Intersection of all open subgroups vs. the intersection of all open normal subgroups I am interested to know examples of topological groups $G$ for which the intersection $\bigcap\{H\leq G\mid H\text{ open}\}$ of all open subgroups of $G$ is the trivial subgroup but for which the intersection $\bigcap\{N\trianglelefteq G\mid N\text{ open}\}$  of all open normal subgroups is not the trivial subgroup.
Clearly (1) must be totally disconnected (2) cannot inject into a pro-discrete group by a continuous homomorphism and (3) it can't contain a topological subgroup isomorphic to $\mathbb{Q}$. I imagine that topological groups fitting this description exist and perhaps some are even important in some area I am not familiar with.
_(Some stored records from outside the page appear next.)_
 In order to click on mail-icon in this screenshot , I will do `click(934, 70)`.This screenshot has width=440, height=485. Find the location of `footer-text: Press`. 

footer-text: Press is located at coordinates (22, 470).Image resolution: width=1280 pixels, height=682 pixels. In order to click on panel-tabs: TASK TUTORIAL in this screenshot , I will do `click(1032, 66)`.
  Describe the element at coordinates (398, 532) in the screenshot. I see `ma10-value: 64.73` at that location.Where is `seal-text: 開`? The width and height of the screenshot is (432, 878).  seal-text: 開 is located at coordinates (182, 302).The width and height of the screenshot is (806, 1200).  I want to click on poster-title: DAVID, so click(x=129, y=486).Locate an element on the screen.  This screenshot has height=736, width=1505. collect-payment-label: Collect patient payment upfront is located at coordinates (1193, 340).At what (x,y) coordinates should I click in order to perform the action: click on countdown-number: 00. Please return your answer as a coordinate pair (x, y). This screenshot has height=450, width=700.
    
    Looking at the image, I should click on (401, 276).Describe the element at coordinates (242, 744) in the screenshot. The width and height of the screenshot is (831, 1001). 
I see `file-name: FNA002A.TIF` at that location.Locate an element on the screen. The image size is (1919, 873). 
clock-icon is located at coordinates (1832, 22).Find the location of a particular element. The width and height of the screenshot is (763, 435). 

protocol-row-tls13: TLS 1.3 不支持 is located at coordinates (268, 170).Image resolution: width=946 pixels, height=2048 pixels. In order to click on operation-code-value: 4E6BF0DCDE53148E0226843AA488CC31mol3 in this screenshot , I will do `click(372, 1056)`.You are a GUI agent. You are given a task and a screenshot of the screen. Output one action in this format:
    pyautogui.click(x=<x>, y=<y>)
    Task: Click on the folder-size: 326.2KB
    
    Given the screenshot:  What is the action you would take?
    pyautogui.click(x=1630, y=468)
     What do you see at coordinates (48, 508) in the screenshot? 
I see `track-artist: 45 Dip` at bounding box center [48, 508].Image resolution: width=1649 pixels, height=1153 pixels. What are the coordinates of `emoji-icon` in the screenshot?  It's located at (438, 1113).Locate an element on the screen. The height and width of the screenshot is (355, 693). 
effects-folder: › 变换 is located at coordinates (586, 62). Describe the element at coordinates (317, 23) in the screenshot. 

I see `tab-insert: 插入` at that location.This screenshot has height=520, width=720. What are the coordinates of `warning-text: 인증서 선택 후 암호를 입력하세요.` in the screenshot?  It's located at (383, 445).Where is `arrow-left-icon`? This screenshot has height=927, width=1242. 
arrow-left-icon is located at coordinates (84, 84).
Does such a topological group exist? If so, is there an abundance of "standard" examples?
 A: $S_\infty$, the group of all permutations of $\mathbb{N}$, has a neighborhood base of the identity of open subgroups. (In fact a Polish group with that property is isomorphic to a closed subgroup of $S_\infty$).
But without thinking about exactly which ones are open, $S_\infty$ has a very limited supply of normal subgroups outlined here: https://math.stackexchange.com/a/166472/29633
A: There are extreme examples of such behaviour, namely nonarchimedean (meaning that they have a basis at the identity consisting of open subgroups) Polish groups that are simple as abstract groups (meaning that they have no normal subgroups at all rather than just no closed ones).
First of all nonarchimedean Polish groups are plenty: groups of the form $\mathrm{Aut}(M)$ for a countable homogeneous structure $M$ are Polish, being isomorphic to a closed subgroup of $S_\infty$ and nonarchimedean, having a basis at the identity consisting of automorphisms pointwise stabilizing finite sets (indeed as the other answer mentions this is an iff).
Many such groups are known to be simple, the first example historically is probably the automorphism group of the random graph, shown to be simple by Truss, but you can look at the 2011 paper by Macpherson-Tent for many examples, historical remarks and general results on simplicity of such groups.